ASSIGNMENT ::
Only lines that contain the word "computer" belong in the answer; copy them from the records below.

(Stored data entries)
-- -- --
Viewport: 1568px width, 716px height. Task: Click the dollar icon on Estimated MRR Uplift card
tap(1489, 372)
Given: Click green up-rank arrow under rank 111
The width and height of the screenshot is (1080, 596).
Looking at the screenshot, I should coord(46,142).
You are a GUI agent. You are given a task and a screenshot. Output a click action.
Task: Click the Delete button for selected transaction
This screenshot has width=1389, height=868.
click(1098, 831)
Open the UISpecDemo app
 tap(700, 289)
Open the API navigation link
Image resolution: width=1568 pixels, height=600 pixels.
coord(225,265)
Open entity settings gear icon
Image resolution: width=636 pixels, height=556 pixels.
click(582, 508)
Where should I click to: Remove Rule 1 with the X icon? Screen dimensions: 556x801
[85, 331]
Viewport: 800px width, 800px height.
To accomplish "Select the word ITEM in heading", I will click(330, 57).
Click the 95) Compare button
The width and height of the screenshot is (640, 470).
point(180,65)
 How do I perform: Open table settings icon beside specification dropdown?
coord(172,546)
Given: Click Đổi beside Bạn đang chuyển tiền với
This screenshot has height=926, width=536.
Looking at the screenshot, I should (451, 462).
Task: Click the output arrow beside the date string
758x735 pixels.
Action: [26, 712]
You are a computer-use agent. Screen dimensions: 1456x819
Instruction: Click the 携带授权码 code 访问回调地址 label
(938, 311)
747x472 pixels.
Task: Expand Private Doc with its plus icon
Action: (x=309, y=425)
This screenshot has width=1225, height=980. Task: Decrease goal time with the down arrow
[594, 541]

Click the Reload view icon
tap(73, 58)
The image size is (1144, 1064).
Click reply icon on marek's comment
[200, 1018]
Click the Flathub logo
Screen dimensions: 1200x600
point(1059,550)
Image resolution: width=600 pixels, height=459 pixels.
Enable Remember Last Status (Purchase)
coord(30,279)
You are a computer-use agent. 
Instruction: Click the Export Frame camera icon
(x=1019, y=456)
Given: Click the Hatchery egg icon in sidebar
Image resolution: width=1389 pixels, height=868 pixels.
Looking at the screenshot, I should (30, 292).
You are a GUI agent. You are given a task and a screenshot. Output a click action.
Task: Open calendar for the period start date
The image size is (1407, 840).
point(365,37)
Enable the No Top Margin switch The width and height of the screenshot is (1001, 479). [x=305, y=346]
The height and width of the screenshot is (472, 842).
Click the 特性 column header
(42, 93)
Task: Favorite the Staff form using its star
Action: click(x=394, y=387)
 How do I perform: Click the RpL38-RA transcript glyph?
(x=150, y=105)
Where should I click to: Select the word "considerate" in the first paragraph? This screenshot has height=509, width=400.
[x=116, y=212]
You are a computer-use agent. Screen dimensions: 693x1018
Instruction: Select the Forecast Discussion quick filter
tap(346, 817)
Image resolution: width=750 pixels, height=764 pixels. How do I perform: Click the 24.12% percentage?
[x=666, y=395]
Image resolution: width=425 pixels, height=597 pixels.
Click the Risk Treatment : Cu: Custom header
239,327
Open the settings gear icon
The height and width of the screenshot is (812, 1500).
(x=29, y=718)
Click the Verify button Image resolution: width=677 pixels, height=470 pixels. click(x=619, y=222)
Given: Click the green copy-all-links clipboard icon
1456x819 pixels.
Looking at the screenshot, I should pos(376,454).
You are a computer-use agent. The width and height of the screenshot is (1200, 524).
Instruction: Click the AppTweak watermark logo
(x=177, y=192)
-- -- --
REPLY ::
You are a computer-use agent. Screen dimensions: 1456x819
You are a computer-use agent. 
You are a computer-use agent. Screen dimensions: 693x1018
You are a computer-use agent. The width and height of the screenshot is (1200, 524).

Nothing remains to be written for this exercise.